**TASK TO COMPLETE:** Could you set down the lines below, from the one containing "At what coordinates should I click to accomplish: Click the june" through the final line, exactly as written?

━━━ DATASET ENTRIES ━━━

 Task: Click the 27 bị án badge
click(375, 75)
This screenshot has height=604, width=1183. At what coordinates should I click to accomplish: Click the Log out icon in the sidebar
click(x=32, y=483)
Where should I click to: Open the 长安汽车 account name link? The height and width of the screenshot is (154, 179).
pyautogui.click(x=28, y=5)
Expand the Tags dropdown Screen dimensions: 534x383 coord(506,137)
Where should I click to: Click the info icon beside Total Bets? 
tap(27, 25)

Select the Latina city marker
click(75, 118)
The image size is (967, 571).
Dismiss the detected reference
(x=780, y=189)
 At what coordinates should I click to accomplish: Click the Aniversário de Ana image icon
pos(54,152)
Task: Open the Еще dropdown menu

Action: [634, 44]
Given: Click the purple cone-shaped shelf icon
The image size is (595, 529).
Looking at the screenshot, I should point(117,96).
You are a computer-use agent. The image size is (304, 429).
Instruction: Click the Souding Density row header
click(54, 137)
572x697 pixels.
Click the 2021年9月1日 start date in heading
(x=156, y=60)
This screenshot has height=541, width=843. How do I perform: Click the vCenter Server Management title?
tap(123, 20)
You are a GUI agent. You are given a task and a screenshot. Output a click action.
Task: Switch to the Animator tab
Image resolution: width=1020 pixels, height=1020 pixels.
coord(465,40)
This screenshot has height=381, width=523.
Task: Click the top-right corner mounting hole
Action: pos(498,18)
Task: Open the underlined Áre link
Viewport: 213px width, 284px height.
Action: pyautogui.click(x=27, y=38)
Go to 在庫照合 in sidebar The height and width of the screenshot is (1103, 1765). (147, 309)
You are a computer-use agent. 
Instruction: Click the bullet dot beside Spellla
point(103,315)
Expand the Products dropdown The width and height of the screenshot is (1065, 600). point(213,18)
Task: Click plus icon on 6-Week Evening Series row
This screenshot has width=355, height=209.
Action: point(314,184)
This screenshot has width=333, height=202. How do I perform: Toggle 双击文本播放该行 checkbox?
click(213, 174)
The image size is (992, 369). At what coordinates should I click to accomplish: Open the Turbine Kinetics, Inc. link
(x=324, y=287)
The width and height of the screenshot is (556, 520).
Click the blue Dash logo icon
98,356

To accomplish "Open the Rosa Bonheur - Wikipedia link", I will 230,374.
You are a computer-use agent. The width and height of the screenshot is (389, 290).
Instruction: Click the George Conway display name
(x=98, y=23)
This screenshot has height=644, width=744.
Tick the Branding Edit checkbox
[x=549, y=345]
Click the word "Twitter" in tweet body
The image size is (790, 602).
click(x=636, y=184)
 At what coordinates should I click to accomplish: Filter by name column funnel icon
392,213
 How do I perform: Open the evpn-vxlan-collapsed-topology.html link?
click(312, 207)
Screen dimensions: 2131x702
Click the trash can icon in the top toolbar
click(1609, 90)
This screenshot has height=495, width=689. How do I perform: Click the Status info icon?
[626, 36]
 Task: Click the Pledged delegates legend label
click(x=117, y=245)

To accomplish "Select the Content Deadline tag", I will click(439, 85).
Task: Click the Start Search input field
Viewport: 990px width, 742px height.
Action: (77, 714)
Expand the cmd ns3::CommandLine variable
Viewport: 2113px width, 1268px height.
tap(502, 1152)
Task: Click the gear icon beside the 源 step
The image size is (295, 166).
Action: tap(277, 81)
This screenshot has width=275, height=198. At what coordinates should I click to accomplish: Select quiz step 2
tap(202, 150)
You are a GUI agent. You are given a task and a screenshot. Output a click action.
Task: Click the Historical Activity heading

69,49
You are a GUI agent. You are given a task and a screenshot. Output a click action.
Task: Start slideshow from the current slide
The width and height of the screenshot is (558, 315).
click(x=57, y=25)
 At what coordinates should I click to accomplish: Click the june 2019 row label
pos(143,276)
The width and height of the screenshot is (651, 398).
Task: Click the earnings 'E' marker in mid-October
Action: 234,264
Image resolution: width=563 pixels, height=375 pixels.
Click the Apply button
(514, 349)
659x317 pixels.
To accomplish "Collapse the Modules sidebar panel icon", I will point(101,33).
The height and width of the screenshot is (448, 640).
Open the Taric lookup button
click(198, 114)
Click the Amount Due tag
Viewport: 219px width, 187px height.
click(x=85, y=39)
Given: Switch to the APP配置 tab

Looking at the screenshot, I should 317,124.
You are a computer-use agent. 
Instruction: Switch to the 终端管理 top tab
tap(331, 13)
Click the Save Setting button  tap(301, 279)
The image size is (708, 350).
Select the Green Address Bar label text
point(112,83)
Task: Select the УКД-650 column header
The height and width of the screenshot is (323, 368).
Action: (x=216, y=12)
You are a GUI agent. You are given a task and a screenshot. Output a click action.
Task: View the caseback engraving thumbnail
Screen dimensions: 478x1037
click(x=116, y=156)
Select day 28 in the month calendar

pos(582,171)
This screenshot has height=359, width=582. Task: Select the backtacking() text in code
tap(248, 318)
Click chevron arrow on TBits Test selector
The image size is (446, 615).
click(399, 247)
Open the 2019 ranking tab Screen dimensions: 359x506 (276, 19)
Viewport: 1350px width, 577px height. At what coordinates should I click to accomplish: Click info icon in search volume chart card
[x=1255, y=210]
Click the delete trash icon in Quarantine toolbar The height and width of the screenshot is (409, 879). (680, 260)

━━━

**SOLUTION FOR THIS EXERCISE:**
 At what coordinates should I click to accomplish: Click the june 2019 row label
pos(143,276)
The width and height of the screenshot is (651, 398).
Task: Click the earnings 'E' marker in mid-October
Action: 234,264
Image resolution: width=563 pixels, height=375 pixels.
Click the Apply button
(514, 349)
659x317 pixels.
To accomplish "Collapse the Modules sidebar panel icon", I will point(101,33).
The height and width of the screenshot is (448, 640).
Open the Taric lookup button
click(198, 114)
Click the Amount Due tag
Viewport: 219px width, 187px height.
click(x=85, y=39)
Given: Switch to the APP配置 tab

Looking at the screenshot, I should 317,124.
You are a computer-use agent. 
Instruction: Switch to the 终端管理 top tab
tap(331, 13)
Click the Save Setting button  tap(301, 279)
The image size is (708, 350).
Select the Green Address Bar label text
point(112,83)
Task: Select the УКД-650 column header
The height and width of the screenshot is (323, 368).
Action: (x=216, y=12)
You are a GUI agent. You are given a task and a screenshot. Output a click action.
Task: View the caseback engraving thumbnail
Screen dimensions: 478x1037
click(x=116, y=156)
Select day 28 in the month calendar

pos(582,171)
This screenshot has height=359, width=582. Task: Select the backtacking() text in code
tap(248, 318)
Click chevron arrow on TBits Test selector
The image size is (446, 615).
click(399, 247)
Open the 2019 ranking tab Screen dimensions: 359x506 (276, 19)
Viewport: 1350px width, 577px height. At what coordinates should I click to accomplish: Click info icon in search volume chart card
[x=1255, y=210]
Click the delete trash icon in Quarantine toolbar The height and width of the screenshot is (409, 879). (680, 260)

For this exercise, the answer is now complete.